Para transformar un pedazo de hierro en una pieza de máquina o un metal en una joya hace falta mucho trabajo y sufrimiento. El metal hay que derretirlo en un fuego intenso, después retorcerlo para darle forma y, finalmente, lijar y limpiara para que quede totalmente liso. Nosotros, también, pasamos por todo eso y pensamos, por eso, que Dios es cruel con nosotros. Ni imaginamos la pieza que Él está queriendo hacer de nosotros.
Todos somos pieza única, pues nadie es igual a otro. Tú eres único. Y el Altísimo está actuando para hacerte único. Y nosotros queremos ser lo que pretendemos y pensamos, como tontos. Y más, queremos ser igual a todos. El Señor quiere de cada uno de nosotros pieza que Él necesita.

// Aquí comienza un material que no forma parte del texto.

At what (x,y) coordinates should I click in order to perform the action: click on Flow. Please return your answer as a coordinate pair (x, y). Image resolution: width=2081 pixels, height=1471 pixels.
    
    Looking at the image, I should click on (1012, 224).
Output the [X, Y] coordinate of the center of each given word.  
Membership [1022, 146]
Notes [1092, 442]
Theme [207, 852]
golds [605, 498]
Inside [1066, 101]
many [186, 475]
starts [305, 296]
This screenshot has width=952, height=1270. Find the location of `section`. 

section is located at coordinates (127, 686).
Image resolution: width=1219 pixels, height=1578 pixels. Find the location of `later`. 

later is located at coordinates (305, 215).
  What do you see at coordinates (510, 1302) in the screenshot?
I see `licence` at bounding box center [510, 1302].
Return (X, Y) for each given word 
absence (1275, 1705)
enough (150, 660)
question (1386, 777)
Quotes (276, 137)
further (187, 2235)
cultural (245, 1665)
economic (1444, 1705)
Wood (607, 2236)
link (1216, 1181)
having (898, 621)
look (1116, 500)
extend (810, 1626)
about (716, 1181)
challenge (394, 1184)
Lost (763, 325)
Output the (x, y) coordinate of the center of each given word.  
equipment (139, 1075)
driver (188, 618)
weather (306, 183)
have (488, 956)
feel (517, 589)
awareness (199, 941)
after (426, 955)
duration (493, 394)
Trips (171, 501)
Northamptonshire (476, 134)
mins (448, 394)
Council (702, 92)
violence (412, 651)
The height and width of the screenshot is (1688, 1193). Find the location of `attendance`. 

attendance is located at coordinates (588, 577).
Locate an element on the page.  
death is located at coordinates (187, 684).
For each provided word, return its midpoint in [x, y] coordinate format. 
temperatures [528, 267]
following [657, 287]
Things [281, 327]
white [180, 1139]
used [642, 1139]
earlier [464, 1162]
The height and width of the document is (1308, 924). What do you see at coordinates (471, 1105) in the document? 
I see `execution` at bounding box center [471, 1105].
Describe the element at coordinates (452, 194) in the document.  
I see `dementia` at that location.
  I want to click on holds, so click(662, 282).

Nuestra vida cristiana hace falta que esté volcada hacia esa realidad. Caminar para llegar a la santidad original, a la estatura del hombre perfecto: Jesucristo. Es una tarea ardua y larga. Es una cooperación, una obra conjunta de Dios con cada uno de nosotros, asumiendo responsablemente el manejo de nuestra propia formación. Es una tarea de toda la vida.
A medida que caminamos con serenidad, buscando nuestro crecimiento personal, provocamos una reacción en cadena que llegará a los demás. Y la voluntad de Dios es que seamos hombres nuevos para un mundo nuevo.